**Stated task:** Convert the records from the line with "The image size is (800, 450)." to the line with "tap(286, 15)" into a two-column CSV with the columns text and answer. Give one row per record, with each field quoted, line breaks replaced by spaces, and the pictures left out.

**Data extract:**

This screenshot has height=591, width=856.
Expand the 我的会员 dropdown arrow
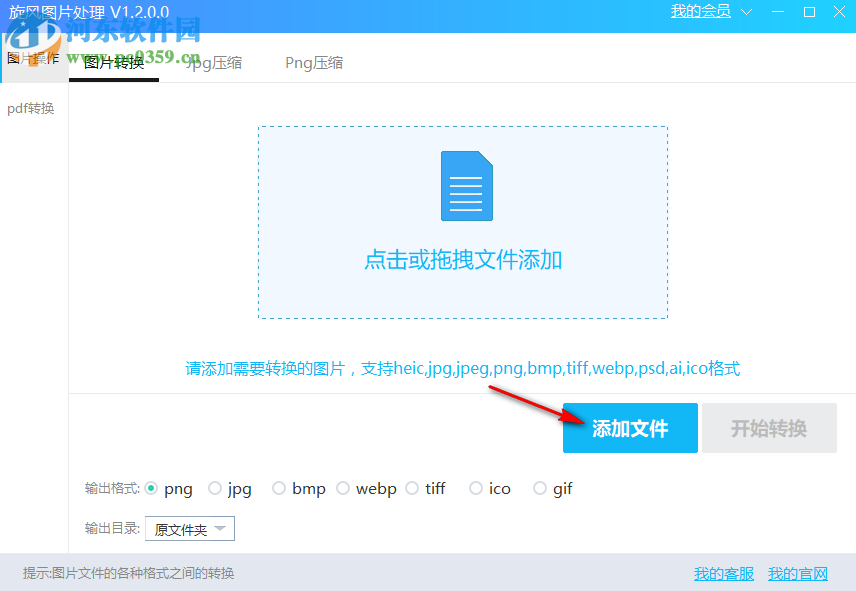[x=745, y=12]
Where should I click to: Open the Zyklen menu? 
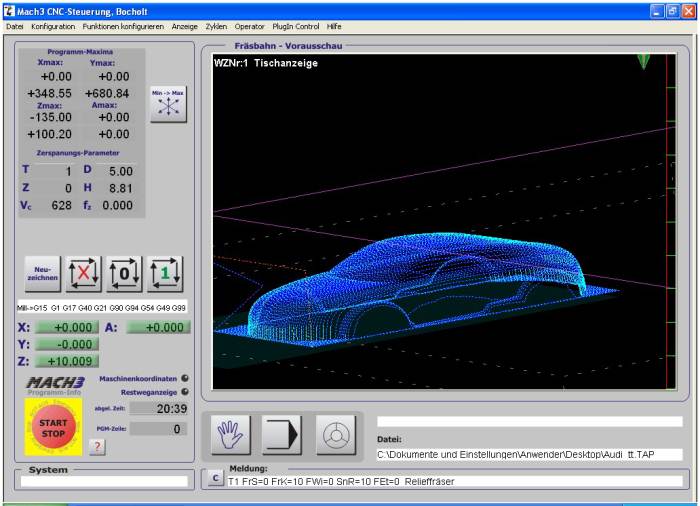[216, 26]
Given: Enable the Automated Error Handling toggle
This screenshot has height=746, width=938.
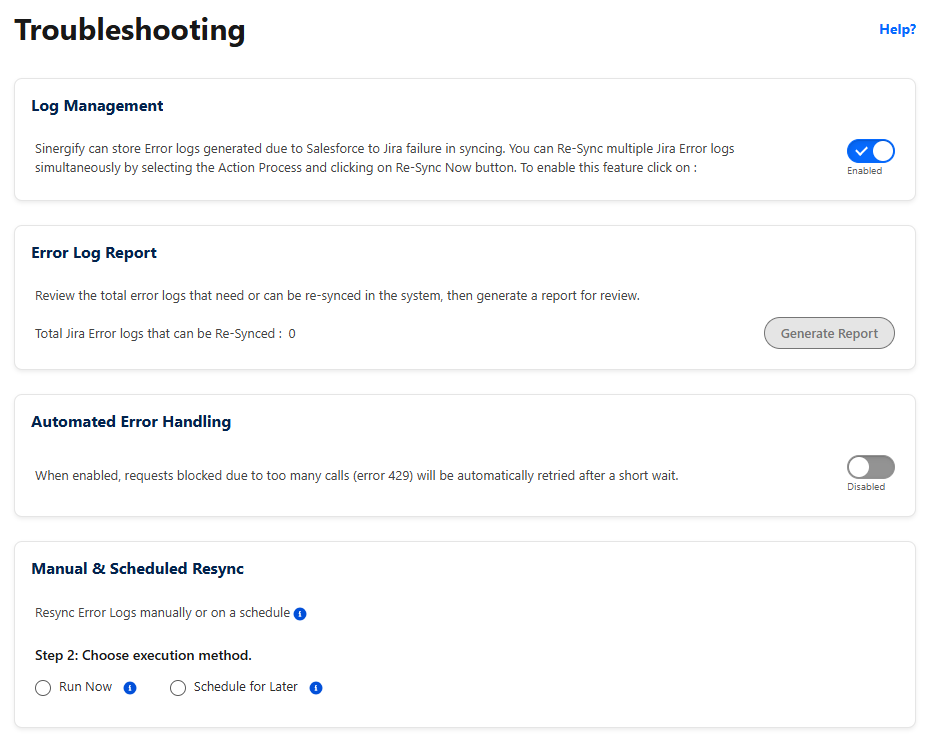Looking at the screenshot, I should coord(870,467).
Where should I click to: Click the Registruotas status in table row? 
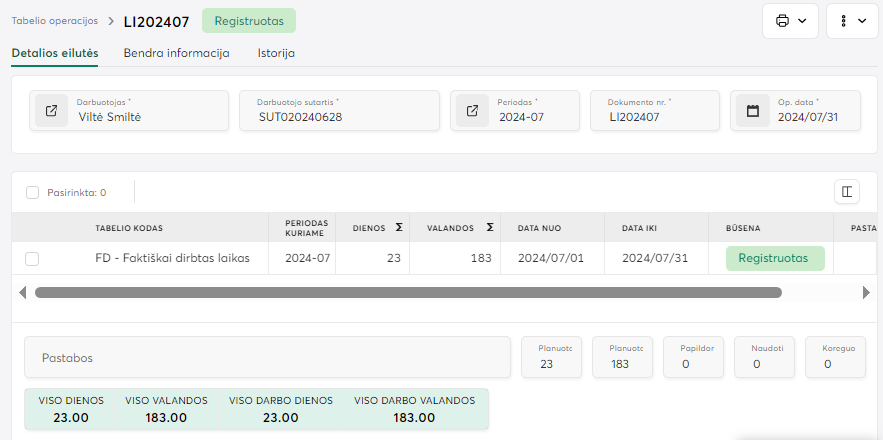775,258

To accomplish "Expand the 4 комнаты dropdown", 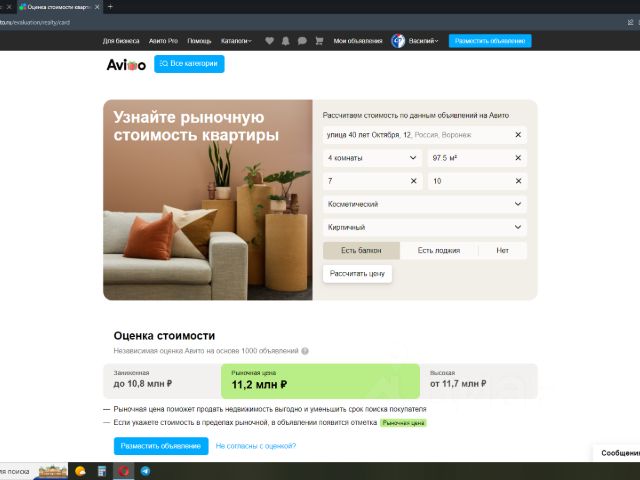I will tap(372, 158).
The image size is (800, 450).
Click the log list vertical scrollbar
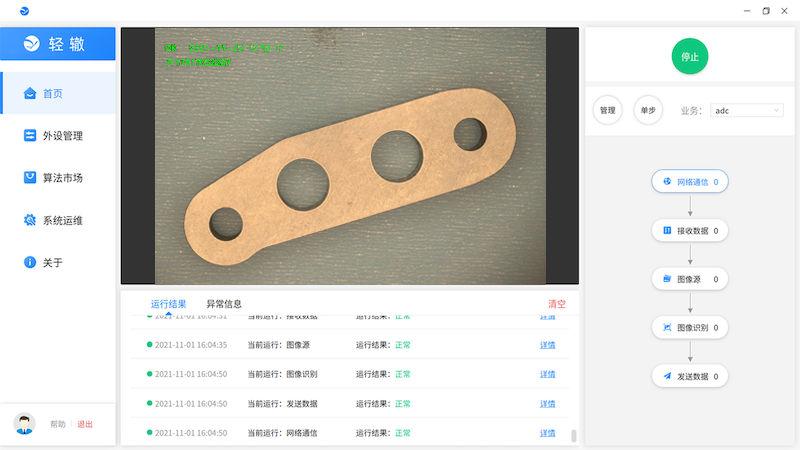(574, 435)
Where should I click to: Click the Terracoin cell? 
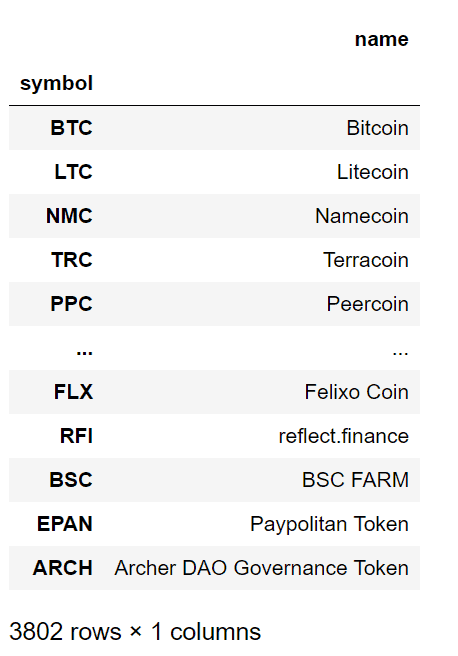tap(366, 260)
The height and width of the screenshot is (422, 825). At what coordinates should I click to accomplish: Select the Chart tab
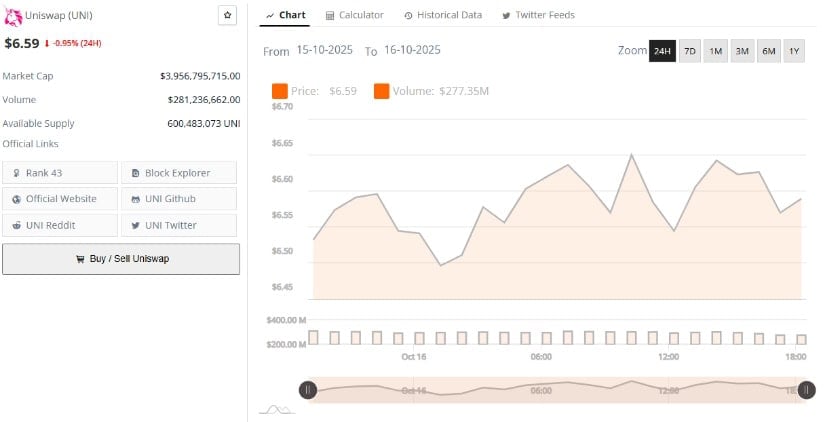tap(286, 15)

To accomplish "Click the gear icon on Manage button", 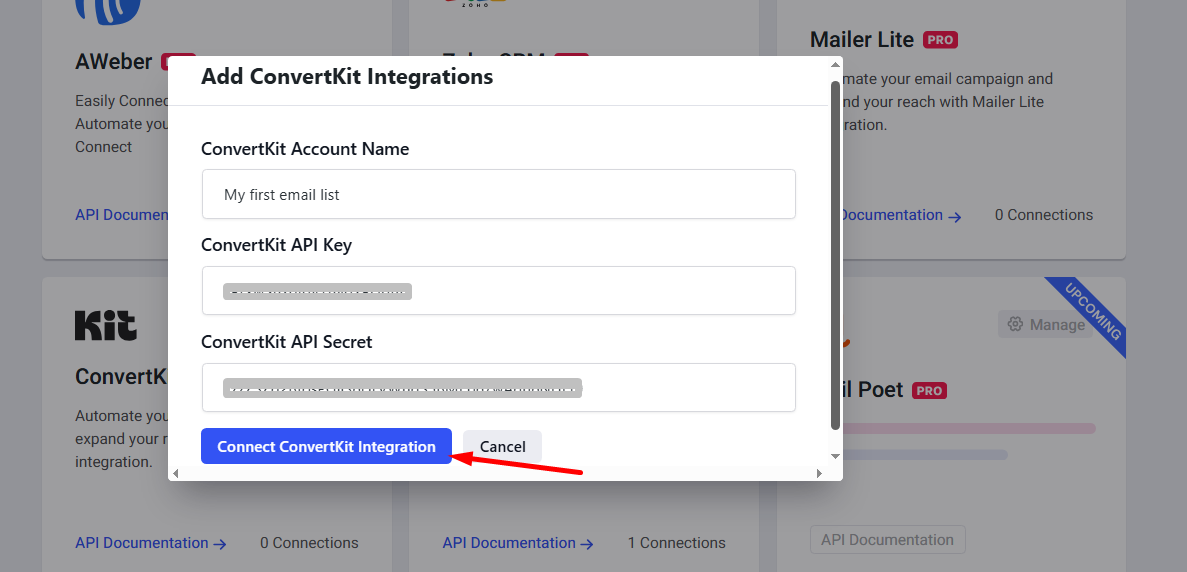I will [1015, 324].
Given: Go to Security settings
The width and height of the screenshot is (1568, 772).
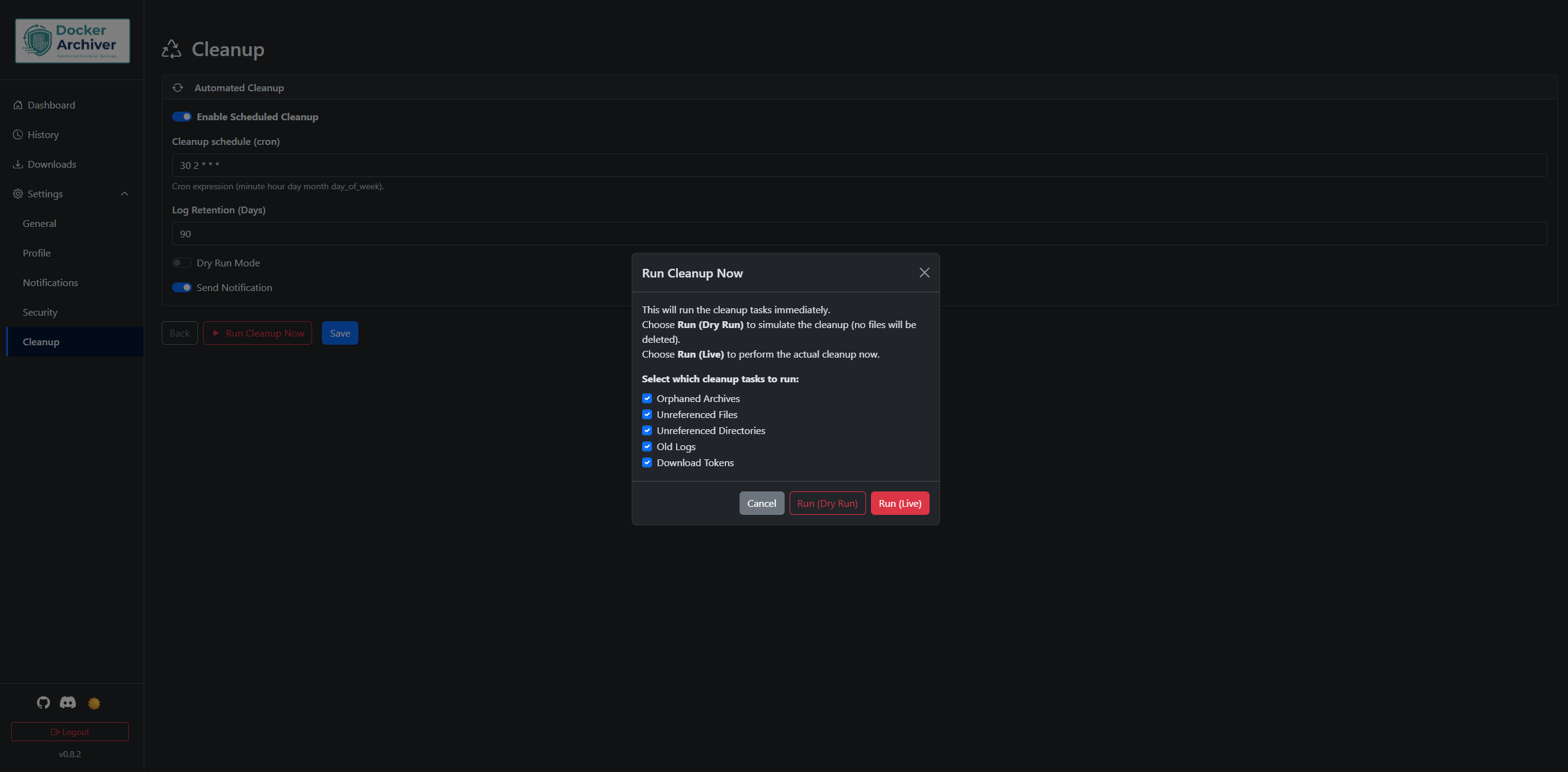Looking at the screenshot, I should point(40,312).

**Full answer:**
text,answer
"The image size is (800, 450). Click the log list vertical scrollbar","(574, 435)"
"Where should I click to: Click the Terracoin cell?","tap(366, 260)"
"The height and width of the screenshot is (422, 825). At what coordinates should I click to accomplish: Select the Chart tab","tap(286, 15)"